___ SUPPLIED RECORDS ___

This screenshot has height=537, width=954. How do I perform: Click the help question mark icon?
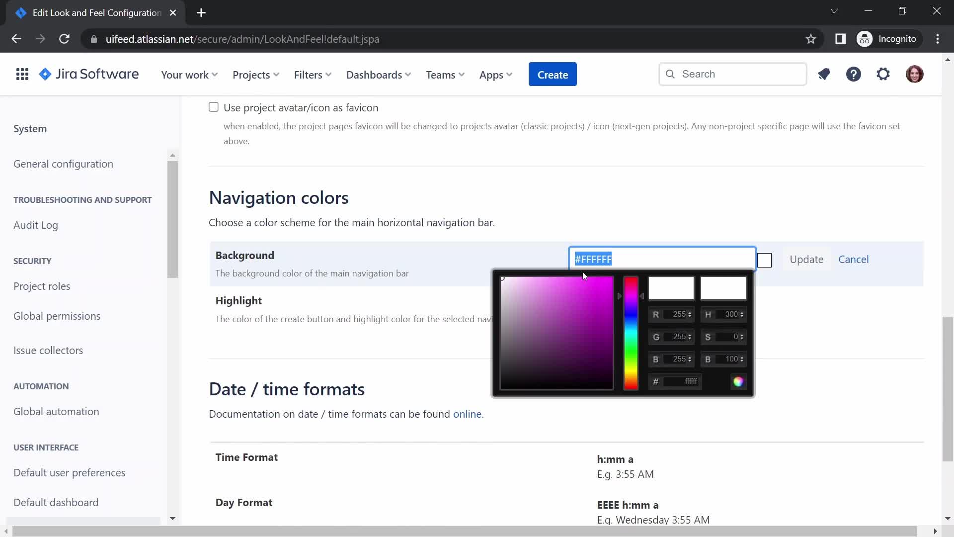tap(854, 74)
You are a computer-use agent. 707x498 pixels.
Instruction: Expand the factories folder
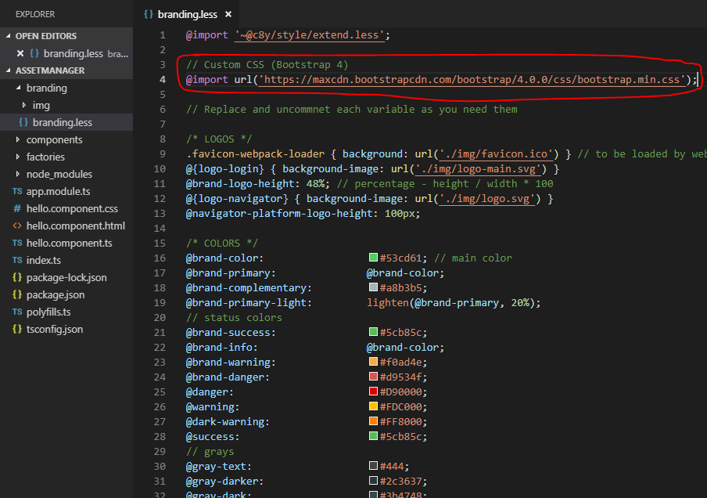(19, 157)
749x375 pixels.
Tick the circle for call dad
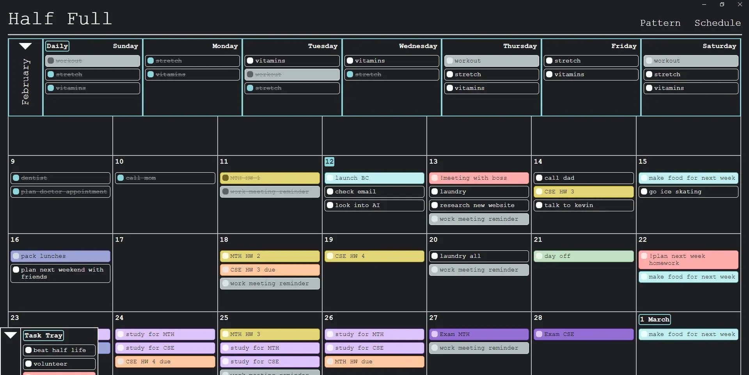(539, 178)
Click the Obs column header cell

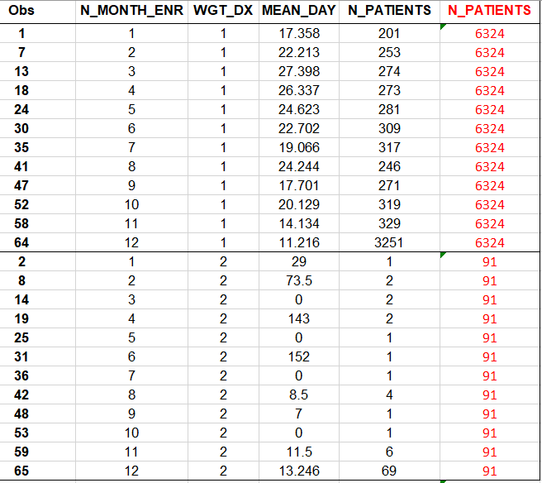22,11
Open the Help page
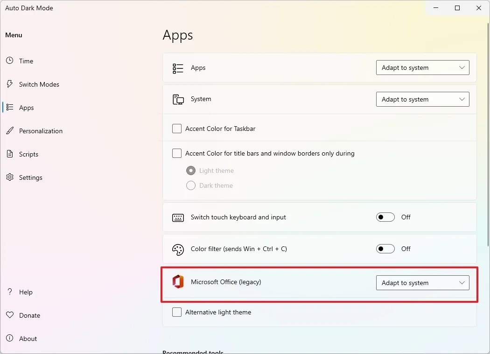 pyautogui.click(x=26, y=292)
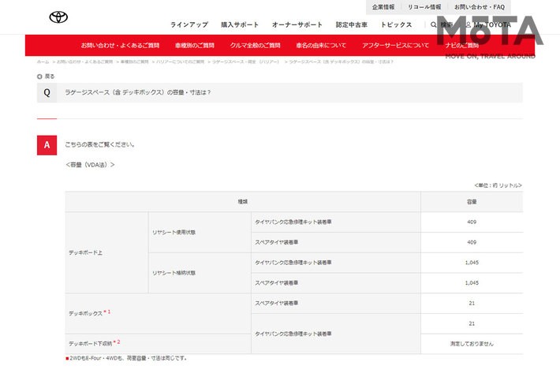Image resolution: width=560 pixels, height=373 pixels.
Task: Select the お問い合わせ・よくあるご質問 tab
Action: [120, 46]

___

WHAT YOU NEED TO DO: Output, exactly, all the records above; include no pictures.

TASK RESULT:
This screenshot has height=537, width=954. How do I perform: Click the help question mark icon?
tap(854, 74)
You are a computer-use agent. 707x498 pixels.
Instruction: Expand the factories folder
(19, 157)
749x375 pixels.
Tick the circle for call dad
(539, 178)
Click the Obs column header cell

22,11
Open the Help page
 pyautogui.click(x=26, y=292)
Image resolution: width=560 pixels, height=373 pixels.
Task: Select the お問い合わせ・よくあるご質問 tab
Action: [120, 46]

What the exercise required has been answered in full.